文字识别, 时不时有问题.
之前是6, 5 分不清楚,
今天发现 逗号跟7 混到一起,识别出来一坨
想限定为 digit ,度娘 ,谷歌 问了一圈,大概解决方法如下 :
stackoverflow 里面提到 ,tesseract 可以通过api 设置 ,貌似 说的是另外一个 tesseract模块,装上有问题,放弃
https://stackoverflow.com/questions/9794029/python-tesseract-ocr-get-digits-only
然后想想估计pytesseract也可以 ,找到源文件看了看,且又搜了一下 ,解决方案如下:
pytesseract.image_to_string(im,lang='eng',config='-psm 7 digits')

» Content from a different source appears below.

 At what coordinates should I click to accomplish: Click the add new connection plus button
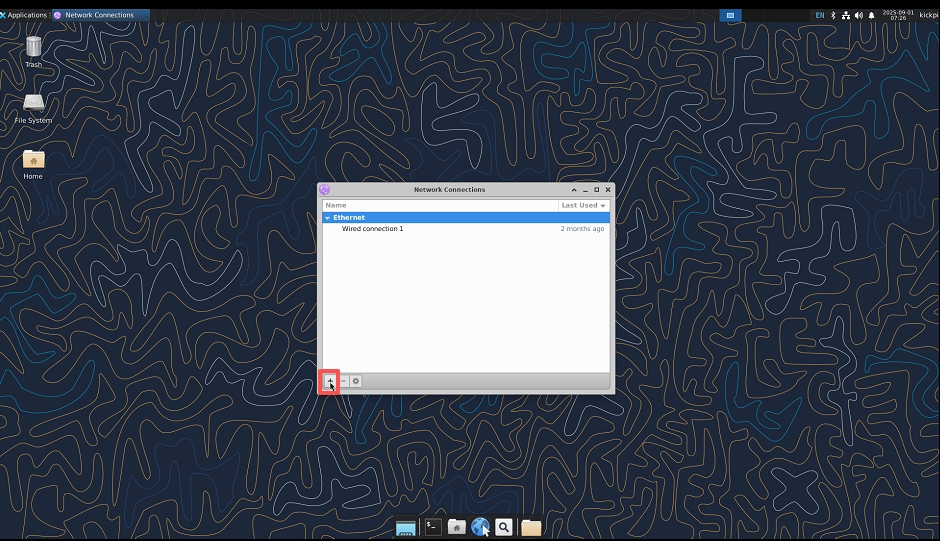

语言,指定为英文 , config 配置为 -psm 7 digits
这样只识别 数字 。
数字的 白名单 可以在 Tesseract-OCR\tessdata\configs\digits 里面设置
附:
-psm N
Set Tesseract to only run a subset of layout analysis and assume a certain form of image. The options for N are:
0 = Orientation and script detection (OSD) only.
1 = Automatic page segmentation with OSD.
2 = Automatic page segmentation, but no OSD, or OCR.
3 = Fully automatic page segmentation, but no OSD. (Default)
4 = Assume a single column of text of variable sizes.
5 = Assume a single uniform block of vertically aligned text.
6 = Assume a single uniform block of text.
7 = Treat the image as a single text line.
8 = Treat the image as a single word.
9 = Treat the image as a single word in a circle.
10 = Treat the image as a single character.